题解 | #树的子结构#

# class TreeNode:
#     def __init__(self, x):
#         self.val = x
#         self.left = None
#         self.right = None
#
# 代码中的类名、方法名、参数名已经指定，请勿修改，直接返回方法规定的值即可
#
# 
# @param pRoot1 TreeNode类 
# @param pRoot2 TreeNode类 
# @return bool布尔型
#
class Solution:
    # 递归比较
    def diguibijiao(self , pRoot1: TreeNode, pRoot2: TreeNode) -> bool:
        if pRoot1 is None and pRoot2 is not None:
            return False
        if pRoot2 is None or pRoot2 is None:
            return True
        # 判断对应值是否相同，并且左子树和右子树是否相同
        return pRoot1.val == pRoot2.val and self.diguibijiao(pRoot1.left,pRoot2.left) and self.diguibijiao(pRoot1.right,pRoot2.right)

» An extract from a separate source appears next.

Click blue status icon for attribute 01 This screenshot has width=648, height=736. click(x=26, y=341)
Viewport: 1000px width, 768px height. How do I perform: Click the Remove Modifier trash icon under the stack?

    def HasSubtree(self , pRoot1: TreeNode, pRoot2: TreeNode) -> bool:
        # write code here
        if pRoot2 is None:
            return False
        if pRoot1 is None and pRoot2 is not None:
            return False
        if pRoot1 is None or pRoot2 is None:
            return True
        # 递归比较返回值
        flag1 = self.diguibijiao(pRoot1,pRoot2)
        # 上面比较失败，换根结点比较
        flag2 = self.HasSubtree(pRoot1.left,pRoot2)
        flag3 = self.HasSubtree(pRoot1.right,pRoot2)
        return flag1 or flag2 or flag3